Changement d’échelle
Bruno Mottet s’est intéressé à l’énergie osmotique en travaillant sur le dessalement de l’eau. « Du sel mélangé à l’eau produit une réaction de dissolution qui génère d’infimes variations de température, explique le docteur en physique et chimie des matériaux. Via une membrane, on peut récupérer cette énergie de mélange sous forme électrique. » Les essais ont commencé à l’échelle nanométrique : « issue des recherches du CNRS, le dispositif utilisé en 2016 était composé d’un mono-tube de 20 nanomètres de diamètre », poursuit le chercheur. Soit 1000 fois moins que le diamètre d’un cheveu. « Trois ans plus tard, nous fabriquons des membranes de plusieurs centimètres carrés composées de plusieurs milliards de tubes nanométriques. » Résultat : « nos expériences ont permis de récupérer 100 watts par m2 de membrane, quand les technologies concurrentes, qui n’ont jamais émergé car non rentables, ne dépassaient pas 1 watt par m2. »

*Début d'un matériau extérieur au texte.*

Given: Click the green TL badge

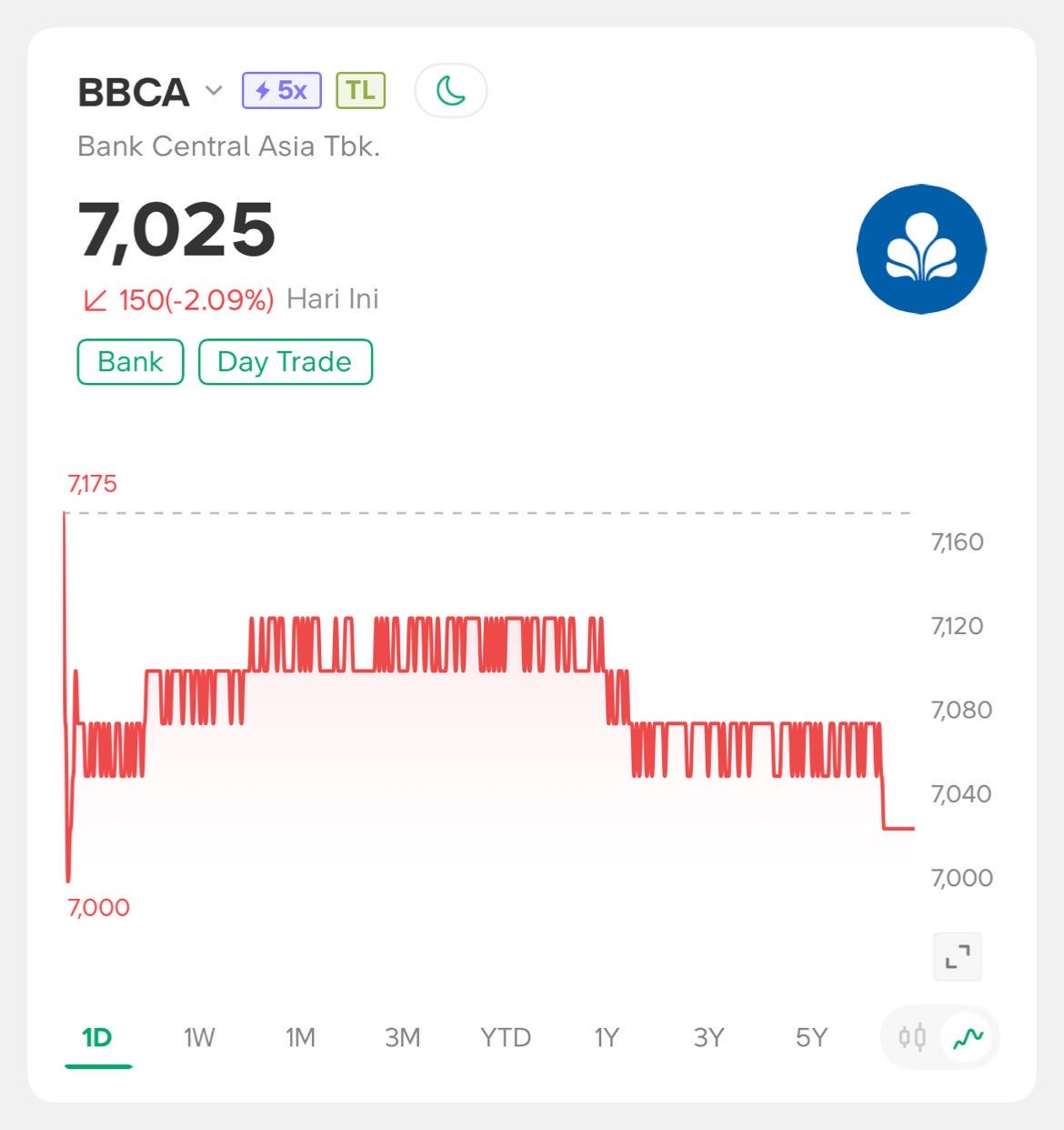Looking at the screenshot, I should pos(360,91).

Produire renouvelable et en continu
« L’énergie osmotique est l’une des technologies les plus prometteuses, estime Bruno Mottet. A l’échelle de la planète, l’exploitation des différences de salinité entre eaux douce et salée, dans les estuaires notamment, pourrait générer des énergies équivalentes à celles produites par plusieurs dizaines de centrales nucléaires. Certes, la construction de centrales osmotiques n’est pas simple, mais c’est une application envisageable à moyen ou long terme. » Un autre de ses avantages, et pas des moindres, est d’être une énergie produite en continu. Nul besoin de la stocker, contrairement au solaire ou à l’éolien.
Plusieurs applications
Les centrales osmotiques sont une solution d’avenir. En attendant qu’elles soient opérationnelles, et en parallèle, Sweetch Energy s’intéresse à d’autres applications, comme la dessalinisation qui, outre son intérêt pour l’irrigation, permet aussi de produire de l’énergie : « lorsqu’on dessale 2m3 d’eau de mer, on obtient 1 m3 d’eau douce, et 1 m3 d’eau très concentrée en sel, explique le dirigeant. Ce concentrat est aujourd’hui rejeté en mer. Nous travaillons sur la récupération de l’énergie émise au moment de ce rejet. » Une technologie utilisable également pour faire de l’hydrolyse, « donc obtenir potentiellement de l’hydrogène,et pour capter les chaleurs perdues, ces sources inférieures à 100° qu’on ne sait pas récupérer. »
Une implantation bretonne
Les recherches qui ont permis l’éclosion de Sweetch Energy ont pris naissance dans un labo parisien du CNRS ; lorsqu’il a fallu choisir un lieu pour implanter la startup, ses co-fondateurs n’ont pourtant pas hésité : « les investisseurs voulaient nous positionner à Paris, se souvient Bruno Mottet. Mais les locaux y sont chers…et puis on ne voulait plus vivre dans la capitale. Nous sommes bretons, et nous voulions retrouver une qualité de vie qu’on avait oubliée. » Lorient accueille donc le siège de la société, Rennes son laboratoire : « Go Capital, un de nos investisseurs, est rennais, on nous a proposé au Biopôle des locaux tout équipés à un prix raisonnable, on a accès à la microscopie électronique de l’université de Rennes 1, et le TGV met Paris à 1h30. On est à 8h à la gare, avant 10h à Paris, et de retour à la maison, au calme, à 18 ou 19h : c’est idéal ! »
« On est bien à Rennes »
Le changement d’échelle de Sweetch Energy nécessite d’embaucher, et de s’agrandir. « Nous restons au Biopôle, apprécie le CEO, où on nous propose un espace pour le pilote et des locaux plus grands » Car la startup va passer de 3 collaborateurs à 10 ou 15 d’ici 3 ans. Des collaborateurs aux compétences bien spécifiques comme les ingénieurs post-doctorants qu’elle trouve en partie à Rennes, mais qu’elle cherche également dans d’autres régions et à l’étranger. Bruno Mottet ne s’en inquiète pas : « nous n’avons pas de souci pour attirer ces compétences car ici, le cadre de vie est exceptionnel. »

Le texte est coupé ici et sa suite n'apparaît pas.